The WCAB, in a 4-1 ruling, said passage of Senate Bill 899 undermines the reasoning that led the Supreme Court to establish the so-called “Wilkinson rule” in 1977. The split decision came in Diane Benson v. Permanente Medical Group (Athens Administrators), Nos. OAK 0297895 and OAK 0326228, 12/13/2007.

“We hold that the rule in Wilkinson is not consistent with the new requirement that apportionment be based on causation and, therefore, Wilkinson is no longer generally applicable,” the WCAB said in its opinion. “Rather, we now must determine and apportion to the cause of disability for each industrial injury. Therefore, all potential causes of disability – whether from a current industrial injury, a prior or subsequent industrial injury, or a prior or subsequent non-industrial injury or condition – must be taken into consideration.”

Benson, a file clerk for Permanente, felt a pain in her neck on June 3, 2003, while pulling out a plastic bin to file a medical chart. The condition grew worse and she was placed on temporary total disability on July 15, 2003.
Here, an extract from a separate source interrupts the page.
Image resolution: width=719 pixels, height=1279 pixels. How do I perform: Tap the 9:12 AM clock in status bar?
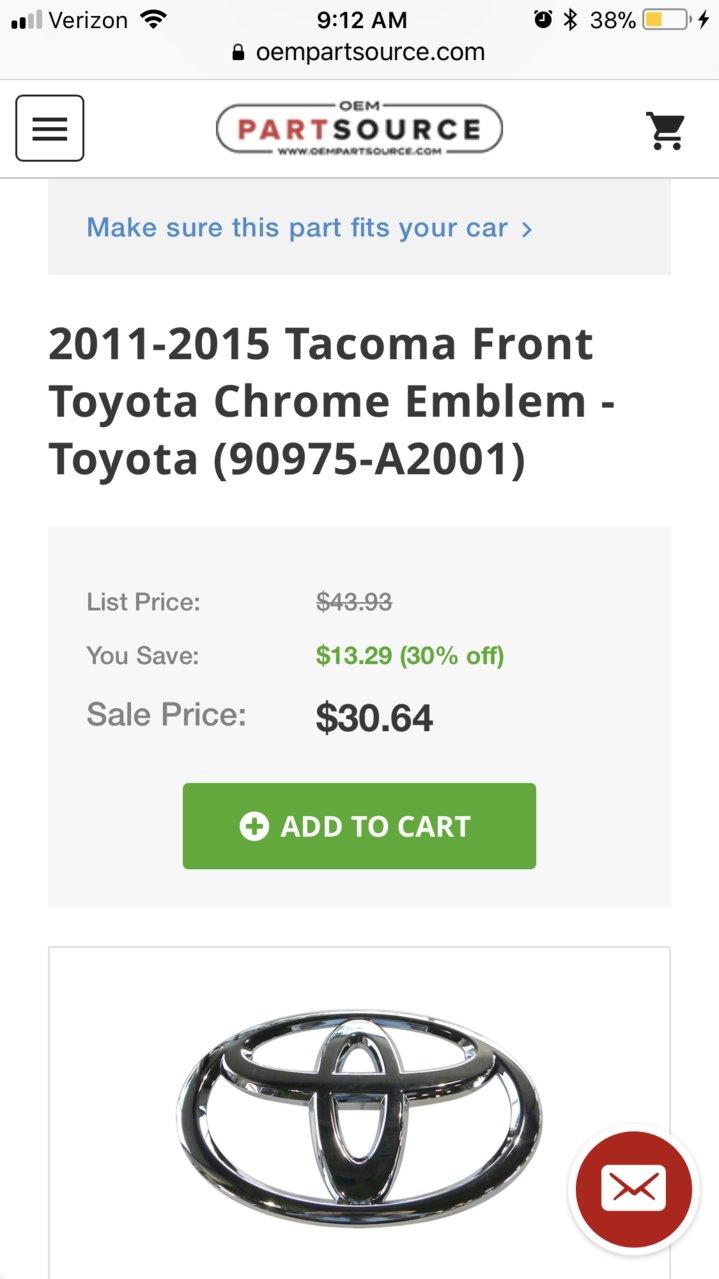(362, 19)
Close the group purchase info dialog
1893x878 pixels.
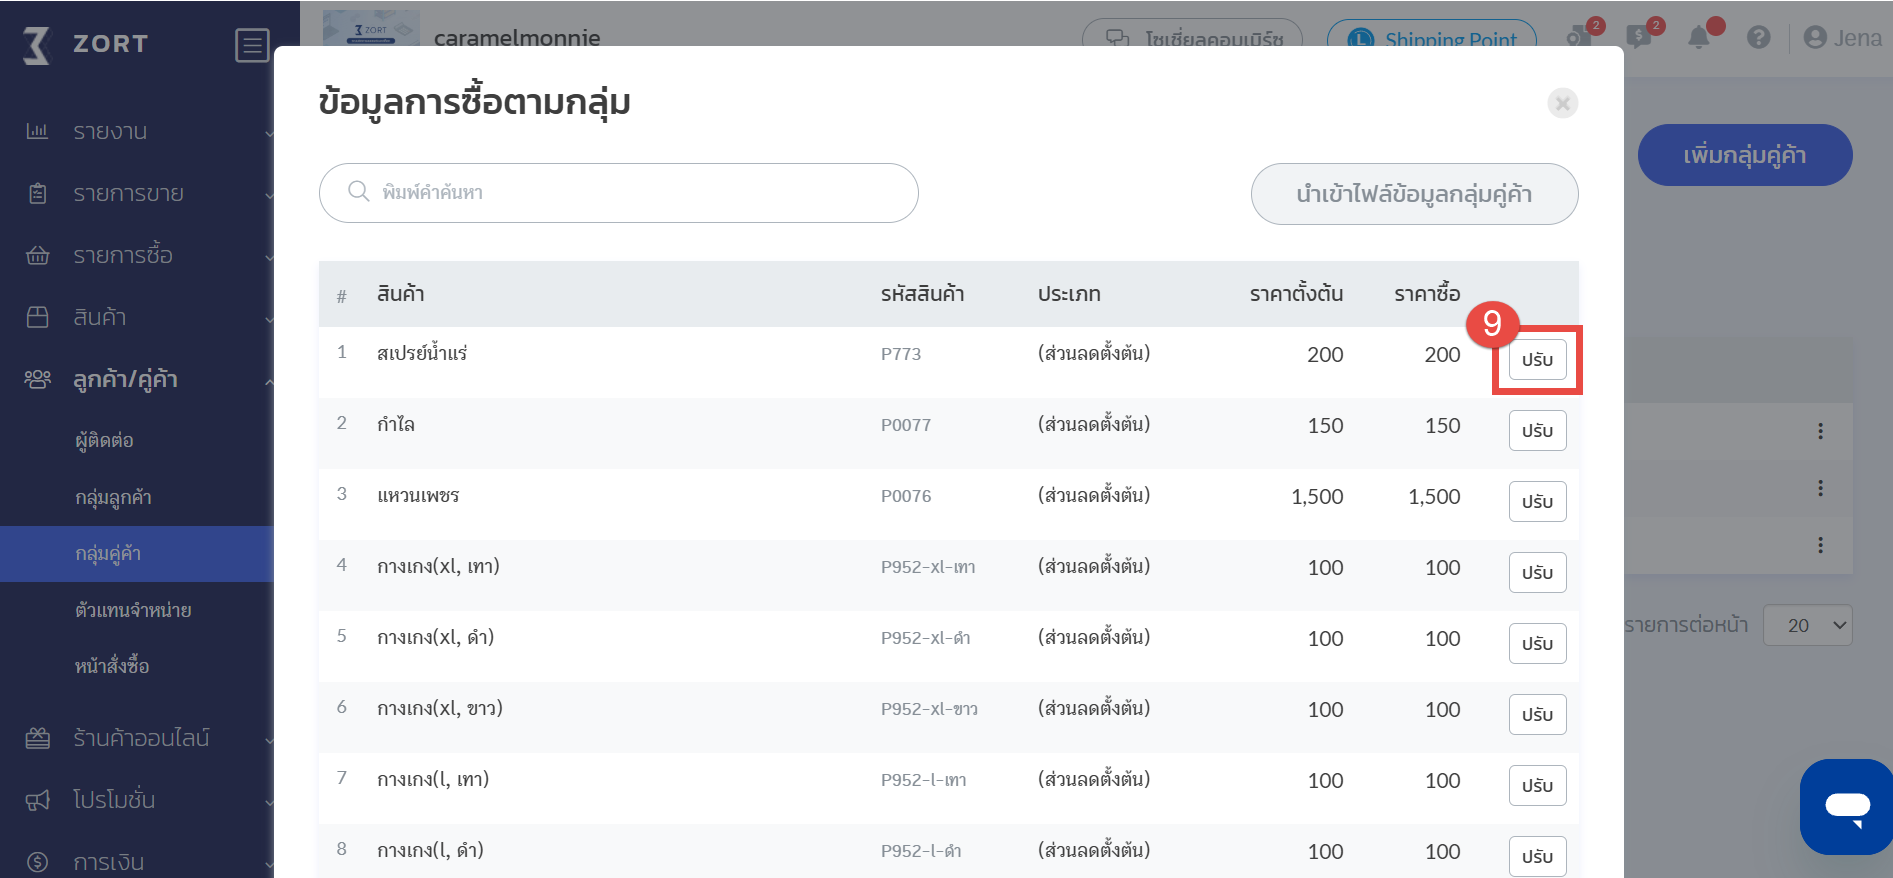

Benson’s treating physician concluded that Benson had suffered two separate injuries. One was a cumulative injury to her neck and the other was the specific injury suffered on June 3, 2003. He assigned 50% of her disability to the cumulative trauma and 50% to the specific injury.

At trial, the workers’ compensation judge assigned a combined award of 62% permanent disability, following Wilkinson.
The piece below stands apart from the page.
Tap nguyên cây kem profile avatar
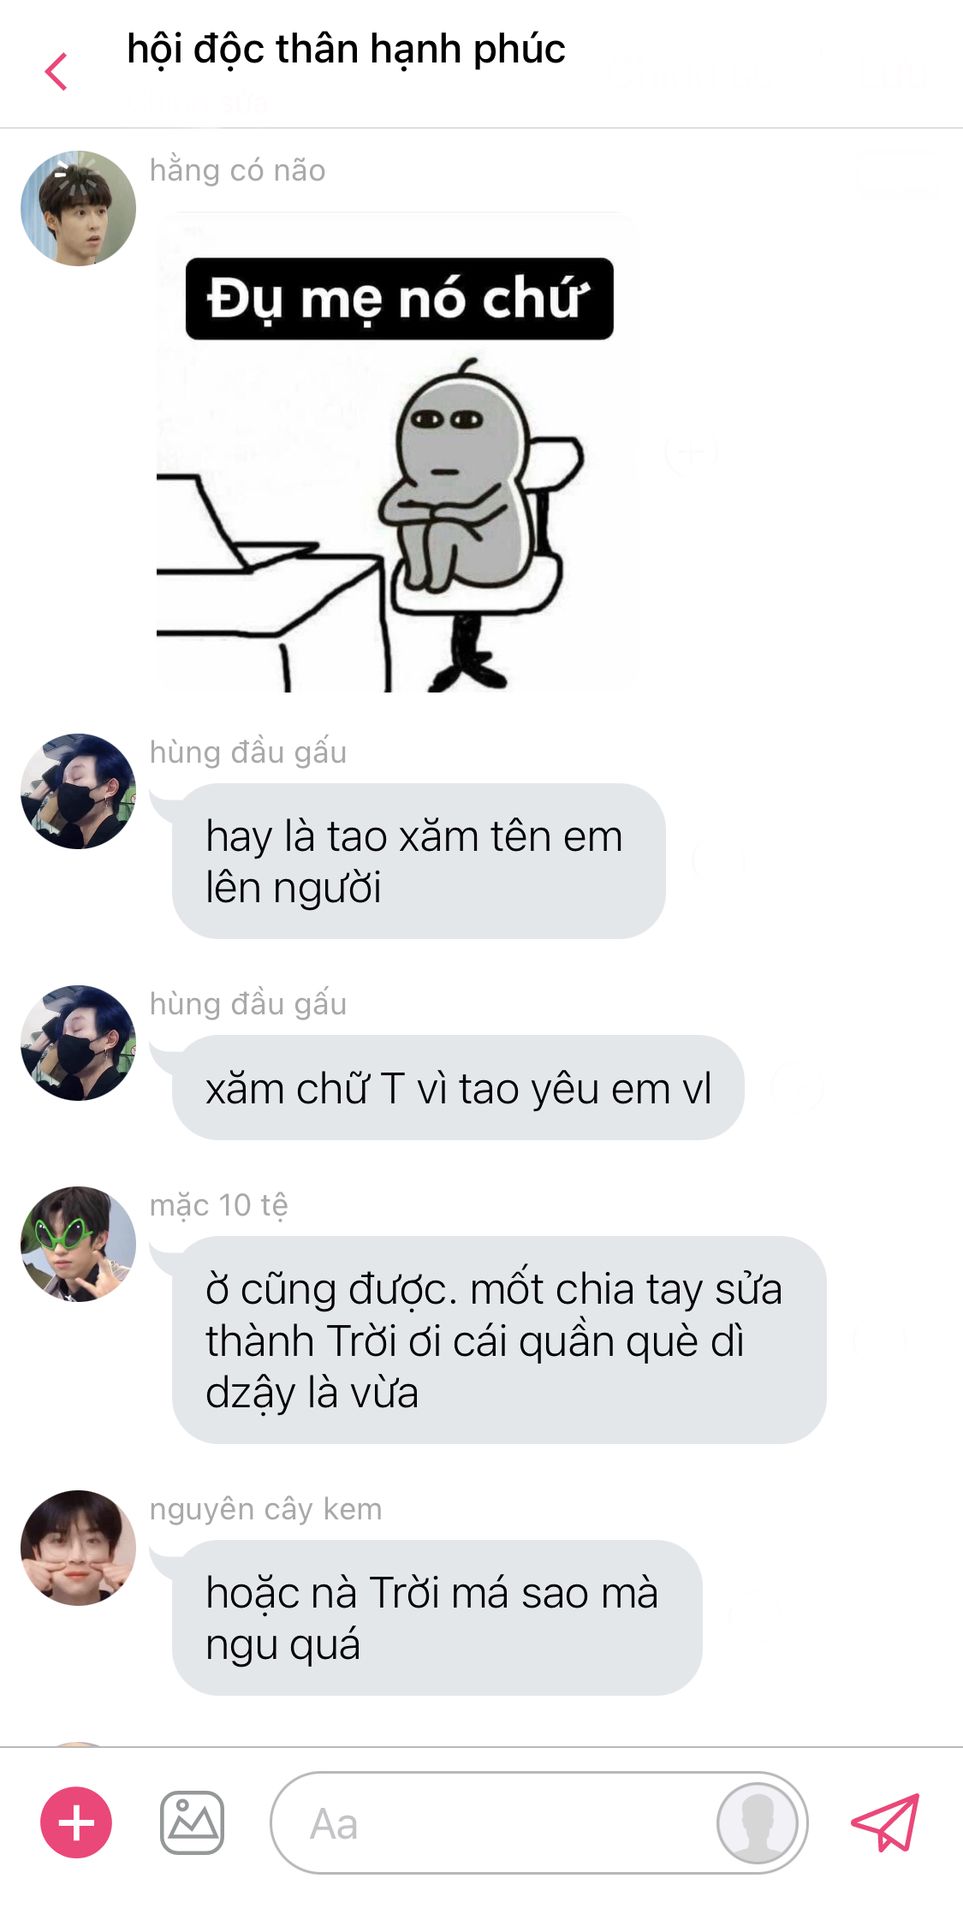click(x=78, y=1548)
The WCAB, however, said the provision of SB 899 that requires apportionment for causation also changed the way awards for separate injuries should be calculated. Specifically, the 2004 reform bill repealed former Labor Code Section 4750 and enacted Sections 4663 and 4664.

In addition to requiring apportionment for causation, those code sections require that the apportionment of permanent disability must be determined based on the approximate percentage of the permanent disability that was caused by the direct result of injury and what approximate percentage of the permanent disability was caused by other factors. Employers are liable only for the percentage of permanent disability caused by the injury arising out of and occurring in the course of employment.
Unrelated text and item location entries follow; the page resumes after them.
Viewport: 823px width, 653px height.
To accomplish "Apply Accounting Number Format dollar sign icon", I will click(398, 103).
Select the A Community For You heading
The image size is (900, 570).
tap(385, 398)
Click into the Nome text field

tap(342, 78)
“Apportionment based upon causation is generally not consistent with combined awards of permanent disability, where such awards are based solely upon the fact that the injuries became permanent and stationary at the same time,” the WCAB said in its ruling. “In enacting SB 899, the Legislature mandated that each potential cause of disability be considered for each claim of injury.”

Commissioner Ronnie G. Caplane dissented. She said it is presumed when the Legislature enacts a statute that it has in mind existing law and long-established principles.

“The Legislature easily could have stated an intent to invalidate Wilkinson’s long-established principles, but it did not do so,” Caplane wrote in her dissenting opinion.

Moreover, Caplane said nothing in the plain language of Section 4663 prohibits a combined disability award for two injuries that become permanent and stationary at the

same time. Lastly, Caplane said a requirement that workers’ compensation laws be liberally construed in favor of injured workers requires the court to allow the combined award.

Commissioners Janice Jamison Murray and William O'Brien, whose terms ended last month, did not participate in the decision, although they remain on the board until Gov. Arnold Schwarzenegger appoints their replacements.

Defense attorney Richard "Jake" Jacobsmeyer said the WCAB relied heavily on the recent Brodie decision in reaching its conclusion. He said there will likely be resistance from medical doctors, who consider apportionment to be speculative and also expects the decision to be "heavily appealed" by applicants' attorneys.

Sue Borg, president of the California Applicants' Attorneys Association, agreed, noting that injured workers will receive smaller awards if the decision stands.

"This is bad news for injured workers -- terrible news," she said. "And I really think that they got it wrong, and the dissent has it right."

Borg said she's "certain that the issue will go back up to the Court of Appeal and probably to the Supreme Court," and when it does, she said, she expects CAA will be involved in the case.